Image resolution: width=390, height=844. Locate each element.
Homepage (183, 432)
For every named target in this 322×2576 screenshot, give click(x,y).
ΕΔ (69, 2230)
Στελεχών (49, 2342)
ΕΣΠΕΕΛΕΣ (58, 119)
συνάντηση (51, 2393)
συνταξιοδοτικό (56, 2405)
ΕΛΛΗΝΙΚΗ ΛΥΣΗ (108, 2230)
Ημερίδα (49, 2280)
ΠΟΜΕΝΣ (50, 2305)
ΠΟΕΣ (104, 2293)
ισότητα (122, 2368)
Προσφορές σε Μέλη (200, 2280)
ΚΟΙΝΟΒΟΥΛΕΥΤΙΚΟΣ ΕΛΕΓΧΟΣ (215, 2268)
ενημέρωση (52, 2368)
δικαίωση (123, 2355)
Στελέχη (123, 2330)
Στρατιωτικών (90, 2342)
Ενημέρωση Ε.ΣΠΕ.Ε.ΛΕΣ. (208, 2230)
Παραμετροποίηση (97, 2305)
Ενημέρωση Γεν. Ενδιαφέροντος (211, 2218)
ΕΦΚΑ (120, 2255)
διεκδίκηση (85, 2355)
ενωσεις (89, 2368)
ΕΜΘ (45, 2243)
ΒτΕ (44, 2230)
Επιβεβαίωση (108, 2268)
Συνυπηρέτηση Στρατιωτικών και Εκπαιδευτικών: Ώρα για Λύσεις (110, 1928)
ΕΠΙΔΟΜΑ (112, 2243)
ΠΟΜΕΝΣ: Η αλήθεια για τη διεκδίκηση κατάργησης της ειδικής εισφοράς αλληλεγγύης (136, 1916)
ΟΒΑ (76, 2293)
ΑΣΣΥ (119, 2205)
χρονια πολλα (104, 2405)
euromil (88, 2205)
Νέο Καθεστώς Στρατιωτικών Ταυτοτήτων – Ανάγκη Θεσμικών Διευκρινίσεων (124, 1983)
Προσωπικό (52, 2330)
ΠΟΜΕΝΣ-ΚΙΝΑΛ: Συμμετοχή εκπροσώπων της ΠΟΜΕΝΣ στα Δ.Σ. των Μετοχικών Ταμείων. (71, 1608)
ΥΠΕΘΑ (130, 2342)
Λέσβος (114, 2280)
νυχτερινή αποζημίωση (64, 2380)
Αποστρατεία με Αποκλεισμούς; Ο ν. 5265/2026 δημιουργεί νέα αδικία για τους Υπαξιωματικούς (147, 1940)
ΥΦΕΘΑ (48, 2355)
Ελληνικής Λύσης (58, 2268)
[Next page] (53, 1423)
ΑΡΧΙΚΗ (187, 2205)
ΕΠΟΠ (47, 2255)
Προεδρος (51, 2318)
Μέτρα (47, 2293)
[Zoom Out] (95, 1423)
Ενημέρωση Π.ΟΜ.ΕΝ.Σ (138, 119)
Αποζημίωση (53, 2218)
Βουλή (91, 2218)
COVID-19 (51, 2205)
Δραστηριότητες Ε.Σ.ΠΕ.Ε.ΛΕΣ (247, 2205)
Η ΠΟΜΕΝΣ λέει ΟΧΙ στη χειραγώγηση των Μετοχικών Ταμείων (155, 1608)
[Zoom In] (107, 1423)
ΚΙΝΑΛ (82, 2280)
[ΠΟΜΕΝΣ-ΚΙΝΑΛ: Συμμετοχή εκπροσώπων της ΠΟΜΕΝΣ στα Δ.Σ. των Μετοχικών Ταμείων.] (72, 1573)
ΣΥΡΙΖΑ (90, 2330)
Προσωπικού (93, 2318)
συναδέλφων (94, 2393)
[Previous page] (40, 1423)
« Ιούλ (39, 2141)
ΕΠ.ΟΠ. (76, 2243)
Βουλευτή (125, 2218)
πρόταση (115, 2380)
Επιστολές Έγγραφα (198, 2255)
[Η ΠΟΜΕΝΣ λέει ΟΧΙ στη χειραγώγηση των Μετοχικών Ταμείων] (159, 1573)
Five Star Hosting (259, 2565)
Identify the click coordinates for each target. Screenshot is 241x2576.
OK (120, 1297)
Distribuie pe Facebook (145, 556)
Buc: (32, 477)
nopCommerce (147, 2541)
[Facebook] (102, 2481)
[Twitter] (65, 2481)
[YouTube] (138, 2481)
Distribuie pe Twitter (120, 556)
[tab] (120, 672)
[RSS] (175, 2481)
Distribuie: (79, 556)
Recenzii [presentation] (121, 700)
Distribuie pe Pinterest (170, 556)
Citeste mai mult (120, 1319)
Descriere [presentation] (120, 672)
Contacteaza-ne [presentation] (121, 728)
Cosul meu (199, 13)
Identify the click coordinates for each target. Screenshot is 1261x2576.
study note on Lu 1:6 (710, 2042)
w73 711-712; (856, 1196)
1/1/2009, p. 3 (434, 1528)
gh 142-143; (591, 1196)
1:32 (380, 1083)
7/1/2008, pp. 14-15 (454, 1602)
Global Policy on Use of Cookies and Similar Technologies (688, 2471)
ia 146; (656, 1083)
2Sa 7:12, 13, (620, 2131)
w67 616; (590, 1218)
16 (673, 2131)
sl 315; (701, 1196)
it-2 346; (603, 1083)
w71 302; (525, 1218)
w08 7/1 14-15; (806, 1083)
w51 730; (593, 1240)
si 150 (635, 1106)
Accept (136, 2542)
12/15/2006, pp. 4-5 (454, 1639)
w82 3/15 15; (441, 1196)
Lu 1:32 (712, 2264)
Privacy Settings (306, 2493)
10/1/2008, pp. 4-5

□ □ □ □

An exact repeat of the lines from the one containing "7/1/2008, pp. 14-15 (454, 1602)" through the final line above, both included, is the whole answer.

7/1/2008, pp. 14-15 (454, 1602)
Global Policy on Use of Cookies and Similar Technologies (688, 2471)
ia 146; (656, 1083)
2Sa 7:12, 13, (620, 2131)
w67 616; (590, 1218)
16 (673, 2131)
sl 315; (701, 1196)
it-2 346; (603, 1083)
w71 302; (525, 1218)
w08 7/1 14-15; (806, 1083)
w51 730; (593, 1240)
si 150 (635, 1106)
Accept (136, 2542)
12/15/2006, pp. 4-5 (454, 1639)
w82 3/15 15; (441, 1196)
Lu 1:32 (712, 2264)
Privacy Settings (306, 2493)
10/1/2008, pp. 4-5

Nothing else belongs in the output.